Nella mia classifica virtuale di importanza, l’essere green dove si posizionava? Devo essere sincero, l’aver scelto questo tipo di mobilità sostenibile per poter “fare del bene al nostro pianeta” era forse l’ultimo dei miei pensieri ma non perché non lo ritenessi importante, anzi, ma perché alla fine, gli elementi che mi spingono ad utilizzare questo mezzo non inquinante rispetto alla macchina sono altri. Risparmio sulla benzina, risparmio sui parcheggi, risparmio sui biglietti dei mezzi pubblici, risparmio tempo che avrei passato nel traffico e alla ricerca di un parcheggio, insomma RISPARMIO.

E’ questa la discriminante che mi spinge a scegliere di muovermi con un monopattino. Forse dovrei sentirmi in colpa? Cosa penserebbe Greta di me se sapesse che la mia “scelta sostenibile” è frutto di una serie di ragionamenti tendenzialmente egoistici legati a interessi personali economici e di salute mentale?

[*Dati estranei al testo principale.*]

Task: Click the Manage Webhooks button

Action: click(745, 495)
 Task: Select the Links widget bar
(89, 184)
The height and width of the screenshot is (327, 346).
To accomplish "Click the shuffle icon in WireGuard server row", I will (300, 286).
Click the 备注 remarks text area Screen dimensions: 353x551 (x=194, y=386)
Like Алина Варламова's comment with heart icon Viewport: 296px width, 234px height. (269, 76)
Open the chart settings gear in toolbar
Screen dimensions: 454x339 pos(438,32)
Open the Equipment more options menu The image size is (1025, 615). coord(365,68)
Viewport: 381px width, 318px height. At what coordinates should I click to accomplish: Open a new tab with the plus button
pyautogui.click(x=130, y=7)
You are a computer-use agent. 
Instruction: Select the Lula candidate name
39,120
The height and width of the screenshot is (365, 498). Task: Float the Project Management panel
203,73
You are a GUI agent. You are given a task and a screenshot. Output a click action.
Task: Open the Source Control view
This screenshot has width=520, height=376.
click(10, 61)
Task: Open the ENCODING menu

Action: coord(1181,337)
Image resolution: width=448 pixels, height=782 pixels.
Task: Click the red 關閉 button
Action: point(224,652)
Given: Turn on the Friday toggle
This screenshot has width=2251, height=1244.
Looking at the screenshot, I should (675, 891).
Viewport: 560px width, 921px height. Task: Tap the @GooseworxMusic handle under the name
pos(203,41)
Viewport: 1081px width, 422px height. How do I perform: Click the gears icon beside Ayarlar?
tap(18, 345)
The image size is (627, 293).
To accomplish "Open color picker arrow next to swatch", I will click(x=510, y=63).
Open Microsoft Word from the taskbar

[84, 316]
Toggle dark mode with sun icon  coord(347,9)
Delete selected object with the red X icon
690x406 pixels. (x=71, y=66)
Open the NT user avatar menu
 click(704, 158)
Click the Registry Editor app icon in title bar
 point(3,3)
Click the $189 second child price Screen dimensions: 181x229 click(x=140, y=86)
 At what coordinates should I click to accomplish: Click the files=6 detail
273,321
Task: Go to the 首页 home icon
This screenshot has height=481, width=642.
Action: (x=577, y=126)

Una cosa è certa però, ogni volta che mi trovo a percorrere un tragitto che va da un punto A ad un punto B, con il vento in faccia e lo sguardo quasi minaccioso degli automobilisti attorno a me, sento di fare qualcosa di buono non solo per me stesso ma anche per gli altri.

Il mio singolo contributo cambierà il mondo? No ovvio, ma se fossimo in 1.000, in 5.000 o in 10.000 persone ogni giorno a lasciare a casa le auto e a muoverci con monopattini o biciclette non avremmo tutti dei benefici?

Mi sono convinto, sono “green” anche io e di sicuro Greta sarebbe fiera di me.